Somebody not in the know might protest, “Something’s got to be open.” Forget it. In these small villages through which El Camino ran, everything was boarded up.
Due to the unexpected delay, we didn’t enter the old part of Los Arcos until the late afternoon. You could have heard a pin drop.
“Everybody’s asleep,” I noted.
“Everybody’s dead,” Gavin countered.
“They must have run out of paella.”
“No, it was ETA again.”
“The siesta is the finest invention of the Spanish people,” Winston Churchill once proclaimed. But for those unfortunate enough to arrive in town hungry at siesta hour—and this is very often when El Camino pilgrims arrive—it can be a very solemn experience. It felt like we were on a hunger strike.
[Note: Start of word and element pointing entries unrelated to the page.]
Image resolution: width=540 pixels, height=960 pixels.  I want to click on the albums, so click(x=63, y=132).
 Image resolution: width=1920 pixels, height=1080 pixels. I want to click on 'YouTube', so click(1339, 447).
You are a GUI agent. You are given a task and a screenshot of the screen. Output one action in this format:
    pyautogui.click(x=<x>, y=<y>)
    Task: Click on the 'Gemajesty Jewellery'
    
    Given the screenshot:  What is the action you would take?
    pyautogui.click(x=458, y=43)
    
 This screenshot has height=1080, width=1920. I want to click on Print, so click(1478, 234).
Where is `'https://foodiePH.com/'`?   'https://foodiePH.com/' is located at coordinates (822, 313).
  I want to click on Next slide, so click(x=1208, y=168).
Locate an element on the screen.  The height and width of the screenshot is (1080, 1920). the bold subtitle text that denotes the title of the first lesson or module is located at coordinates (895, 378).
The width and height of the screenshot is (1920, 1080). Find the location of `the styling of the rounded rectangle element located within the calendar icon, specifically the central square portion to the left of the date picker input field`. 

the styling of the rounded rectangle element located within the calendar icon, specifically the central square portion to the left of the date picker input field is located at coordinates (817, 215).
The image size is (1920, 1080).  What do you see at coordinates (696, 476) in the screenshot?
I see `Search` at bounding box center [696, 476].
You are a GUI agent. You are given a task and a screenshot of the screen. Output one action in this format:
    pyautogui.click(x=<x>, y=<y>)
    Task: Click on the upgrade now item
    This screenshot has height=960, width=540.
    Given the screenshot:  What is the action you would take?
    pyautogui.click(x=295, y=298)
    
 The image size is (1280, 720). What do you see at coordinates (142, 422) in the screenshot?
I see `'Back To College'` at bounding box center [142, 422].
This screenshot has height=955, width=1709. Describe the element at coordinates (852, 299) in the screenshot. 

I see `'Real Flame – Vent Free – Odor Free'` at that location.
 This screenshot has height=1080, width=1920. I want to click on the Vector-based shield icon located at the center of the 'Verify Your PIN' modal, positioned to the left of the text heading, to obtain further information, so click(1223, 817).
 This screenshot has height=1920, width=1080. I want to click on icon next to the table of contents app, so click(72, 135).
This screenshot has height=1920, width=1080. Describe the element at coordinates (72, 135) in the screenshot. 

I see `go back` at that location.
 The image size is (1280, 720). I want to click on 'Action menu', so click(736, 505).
“It’s about time to try this paella you keep raving about, Bill.”
“At this point, I’d settle for roadkill,” I muttered.
“You can forget that,” he countered. “Look around, the car hasn’t even been discovered in this town yet.” Indeed, it’s not that uncommon in Spain or many other European countries for adults to not own a car. I actually find that appealing compared to America, where not having a car is the last step before taking to dumpster diving.
We continued wandering through the baking hot, anonymous alleys, bereft of any ideas as to where to go. The town seemed devoid of any type of life. A stray cat suddenly sprung across the street in front of us. “That cat looks like steak,” Gavin quickly said.
When a person travels overseas, the main thing he or she is looking for is something different—maybe even strange. For that reason, I decided to return and do El Camino de Santiago for a second straight year. More than any other foreign trip I have ever taken, the Camino had represented a kind of United Nations of adventurous souls.
Gavin had contracted hiking fever himself and was racing up the Appalachian Trail as fast as he could after his freshman year at Virginia Tech. So immediately I was looking for interesting trekking partners. And this being the Camino, I was to find them. It just kinda’ happened by chance. Well mostly, anyway.